M. Jacques Chevrier.
Au cours d’une conférence prononcée à Kinshasa, le 24 janvier 1969, Léopold Senghor a consacré l’essentiel de son intervention à brosser l’historique de la Francophonie, en rappelant que si la langue française était venue à l’Afrique par la voie de la colonisation, en revanche, depuis les indépendances, elle avait cessé d’appartenir exclusivement à la France.
Cette insistance du poète-Président à souligner en toutes occasions l’importance du facteur historique dans la diffusion de notre langue trouve en fait son origine dans le réalisme politique du premier magistrat du Sénégal.
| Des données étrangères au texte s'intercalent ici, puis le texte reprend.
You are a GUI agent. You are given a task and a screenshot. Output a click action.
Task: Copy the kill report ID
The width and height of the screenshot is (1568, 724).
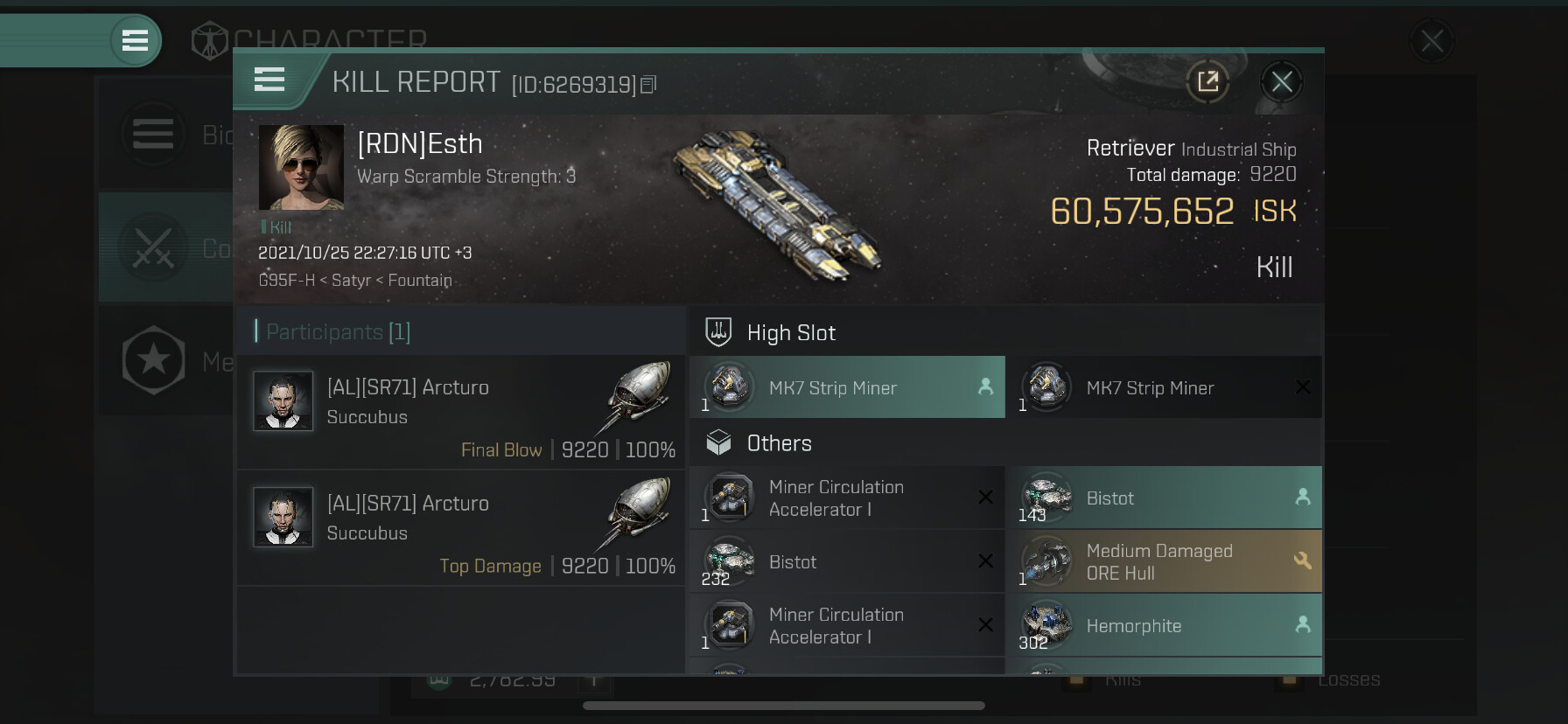click(x=648, y=85)
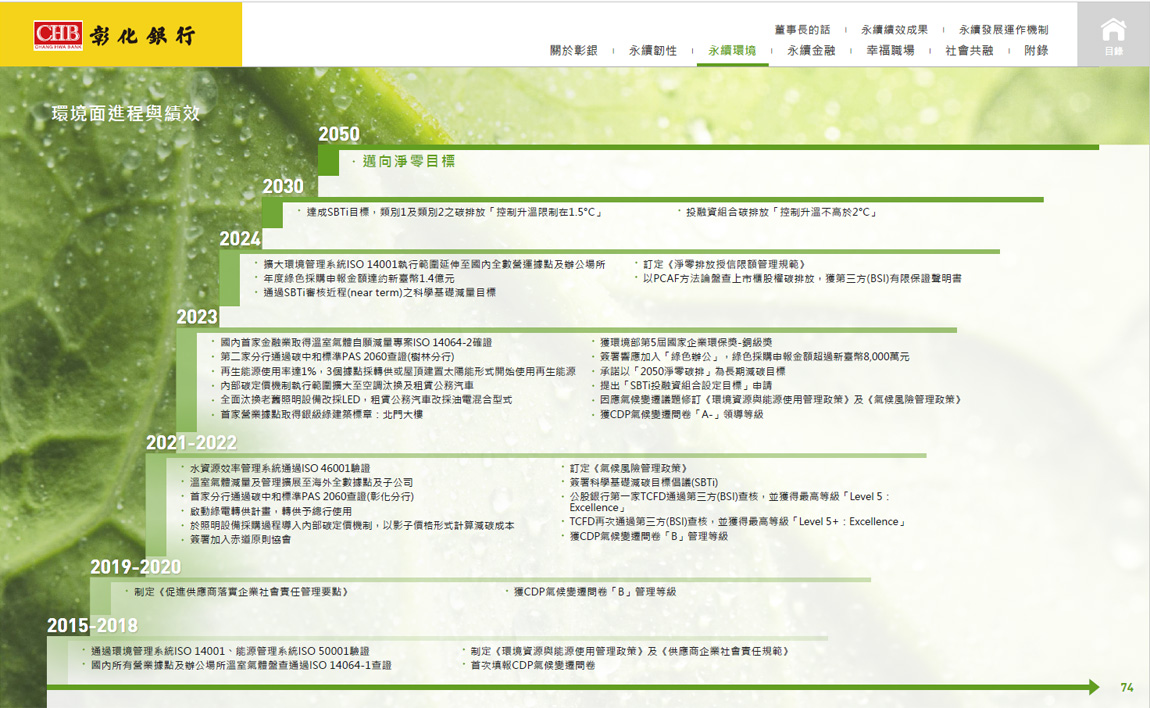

Il constate en effet que c’est le hasard qui, pour une grande part, a décidé de son introduction et de son extension dans une grande partie de l’Afrique, et que l’anglais aurait tout aussi bien pu jouer ce rôle. » Mais, enchaîne-t-il, je suis francophone, et je reviens à mes baobabs! »
Dans ces conditions, il n’est sans doute pas inutile de faire un retour en arrière afin de mieux comprendre (engagement militant de Senghor en faveur du fait francophone, auquel il s’est intéressé très tôt, comme nous essaierons de le démontrer ici.
Encore faut-il, au préalable, évoquer l’aventure d’un mot – et d’un concept qui voit le jour à la fin du XIXe siècle lorsque, en 1880, le géographe Onésime Reclus publie un ouvrage intitulé France, Algérie et colonies, dans lequel, délaissant le critère de la race, cher à Gobineau, il procède à un classement des habitants de la planète en fonction de la langue qu’ils parlent dans la vie quotidienne et leurs relations sociales. S’agissant des zones évoquées par le titre de son livre, c’est donc le dénominateur commun » francophones » qui retient son attention. Mais il est également intéressant de remarquer qu’Onésime Reclus était féru d’idées républicaines et que, dans son esprit, la France se devait d’être, par le biais de sa langue, le porte-drapeau des idéaux de liberté et de fraternité issus de la Révolution de 1789. On voit donc que, dès l’origine, le concept de francophonie s’est chargé d’une double connotation, linguistique et géographique d’abord, mais également idéologique.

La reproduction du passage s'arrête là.